A canal-expansive laminoplasty is certainly an appealing procedure that seems to disrupt the normal anatomy very little. Numerous ingenious variations in the technique have been described. Although primarily used in the management of ossification of the posterior longitudinal ligament, it has been used to treat spondylotic myelopathy as well. But the operative results from laminoplasty for spondylotic myelopathy are similar to those of simple decompressive laminectomy. although certain postoperative imaging studies show dramatic improvement after laminoplasty. The same factors that unfavourably influence the outcome after laminectomy apply to laminoplasty as well-namely, failure to remove the disc and osteophytes and failure to correct the spinal hypermobility, subluxation. and instability.

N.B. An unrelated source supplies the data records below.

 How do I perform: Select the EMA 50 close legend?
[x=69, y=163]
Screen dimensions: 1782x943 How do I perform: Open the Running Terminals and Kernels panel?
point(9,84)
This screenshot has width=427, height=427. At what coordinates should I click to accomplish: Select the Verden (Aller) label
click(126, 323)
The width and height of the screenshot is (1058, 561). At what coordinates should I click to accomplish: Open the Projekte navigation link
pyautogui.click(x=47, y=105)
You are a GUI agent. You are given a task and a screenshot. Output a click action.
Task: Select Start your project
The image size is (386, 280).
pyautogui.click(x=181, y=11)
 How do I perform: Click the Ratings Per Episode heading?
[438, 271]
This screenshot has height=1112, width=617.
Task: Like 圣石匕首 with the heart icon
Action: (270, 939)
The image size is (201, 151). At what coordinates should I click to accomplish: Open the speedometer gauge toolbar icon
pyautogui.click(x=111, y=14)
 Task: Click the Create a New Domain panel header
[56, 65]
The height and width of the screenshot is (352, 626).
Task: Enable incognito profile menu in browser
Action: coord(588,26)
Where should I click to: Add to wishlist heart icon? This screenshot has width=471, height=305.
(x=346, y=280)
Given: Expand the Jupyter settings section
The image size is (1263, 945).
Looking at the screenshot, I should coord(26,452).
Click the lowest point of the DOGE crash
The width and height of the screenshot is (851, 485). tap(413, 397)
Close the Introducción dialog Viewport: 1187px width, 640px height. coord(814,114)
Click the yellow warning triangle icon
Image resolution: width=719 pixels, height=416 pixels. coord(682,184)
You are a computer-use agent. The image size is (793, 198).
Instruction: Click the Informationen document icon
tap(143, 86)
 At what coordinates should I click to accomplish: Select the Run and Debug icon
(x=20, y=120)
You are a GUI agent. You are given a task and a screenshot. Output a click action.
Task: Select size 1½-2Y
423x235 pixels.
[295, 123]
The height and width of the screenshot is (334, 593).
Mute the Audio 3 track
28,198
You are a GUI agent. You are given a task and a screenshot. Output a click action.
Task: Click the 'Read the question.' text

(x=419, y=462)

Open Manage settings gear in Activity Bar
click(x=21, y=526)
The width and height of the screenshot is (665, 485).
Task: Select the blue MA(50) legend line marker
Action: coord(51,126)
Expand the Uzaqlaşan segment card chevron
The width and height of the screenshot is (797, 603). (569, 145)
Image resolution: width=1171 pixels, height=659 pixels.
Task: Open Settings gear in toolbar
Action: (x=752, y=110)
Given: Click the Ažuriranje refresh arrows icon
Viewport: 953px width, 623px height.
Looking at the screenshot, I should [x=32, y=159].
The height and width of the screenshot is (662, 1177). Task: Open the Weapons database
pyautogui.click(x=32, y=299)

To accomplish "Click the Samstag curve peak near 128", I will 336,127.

One can thus conclude that there are two fundamental attributes of an ideal surgical procedure to ameliorate the symptoms of cervical spondylotic myelopathy. First. the procedure should decompress the entire longitudinal extent of the involved portion of the cervical spinal cord. Second, it should offer stabilization of the spine. Partial median vertebrectomy with fibular grafting seems to satisfy these two major requirements.